Most floating rate debt takes the form of loans from banks to below investment-grade companies. The interest paid varies with changes in very short-term interest rates, explains Mark Salzinger, editor of No-Load Fund Investor.
The loans are senior in the credit hierarchy to regular high-yield issuance, and are often backed by specific collateral.
As a result of these three factors, they are less volatile than other high-yield products, and should be of particular interest to investors who believe that interest rates will rise.
Price Floating Rate (US:PRFRX) yields about 3.5%, and has a total return of 2.7% year to date. About half the portfolio is upper tier in quality within the high-yield market.
According to Price, about half the assets are invested in bonds from cyclical companies, and half defensive. The expense ratio is capped at 0.85% through September 30, 2015.

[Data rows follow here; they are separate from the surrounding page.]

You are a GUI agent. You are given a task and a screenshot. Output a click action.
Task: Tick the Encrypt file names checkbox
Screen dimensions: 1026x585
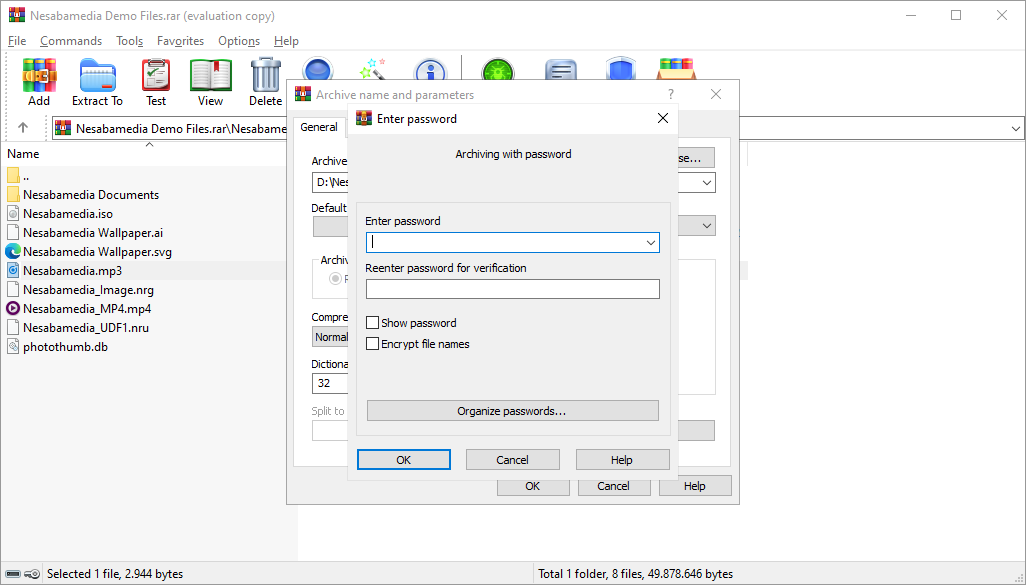tap(373, 344)
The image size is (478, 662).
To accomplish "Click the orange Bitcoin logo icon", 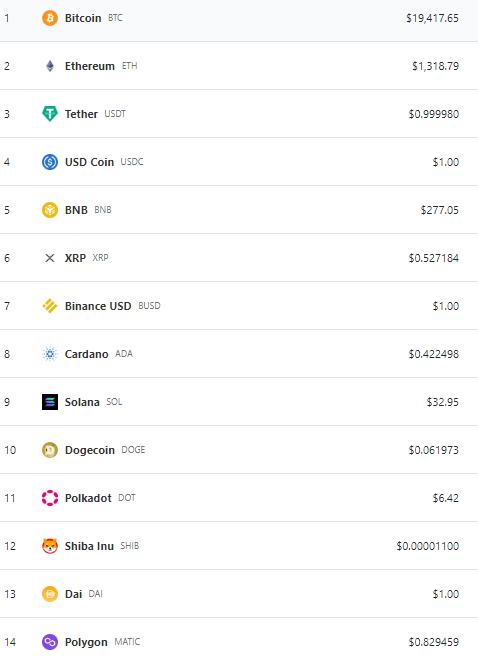I will coord(50,18).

Fidelity offers Floating Rate High Income (US:FFRHX), which currently yields about 2.6%, and has a total return of 2.3% year to date.

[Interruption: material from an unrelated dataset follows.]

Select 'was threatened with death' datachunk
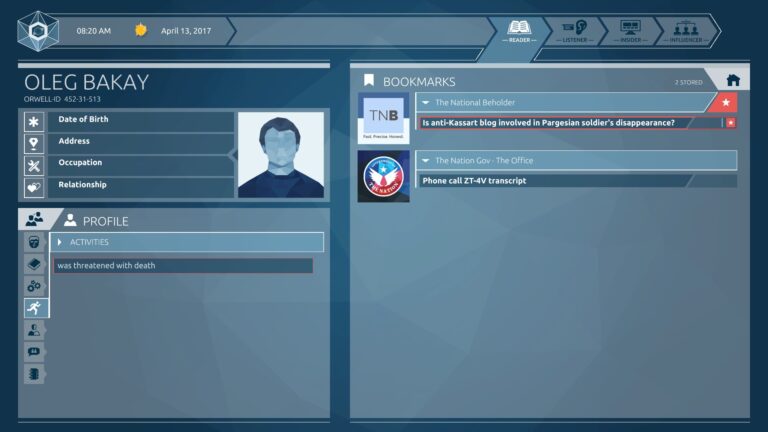This screenshot has height=432, width=768. 183,265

The fund's disappointing current yield reflects a high aggregate credit profile (about half BBB and BB) and a moderately high cash residual (recently about 8%). A current concern is that the fund's long-time manager, Christine McConnell, left the fund in March 2013.
However, Fidelity certainly has a formidable team of high-yield credit analysts to help the new manager, Eric Mollenhauer, who has been a member of the firm's high-yield team for nearly two decades.
Over the past five years, FFRHX has produced an annualized gain of 6.1%, which isn't all that impressive.
However, the fund has been considerably less volatile than its high-yield siblings. In 2008, it lost 16.5%, which, while egregious in an absolute sense, was about 10 percentage points less damaging than the loss experienced by the average high-yield bond fund. The expense ratio is 0.71%.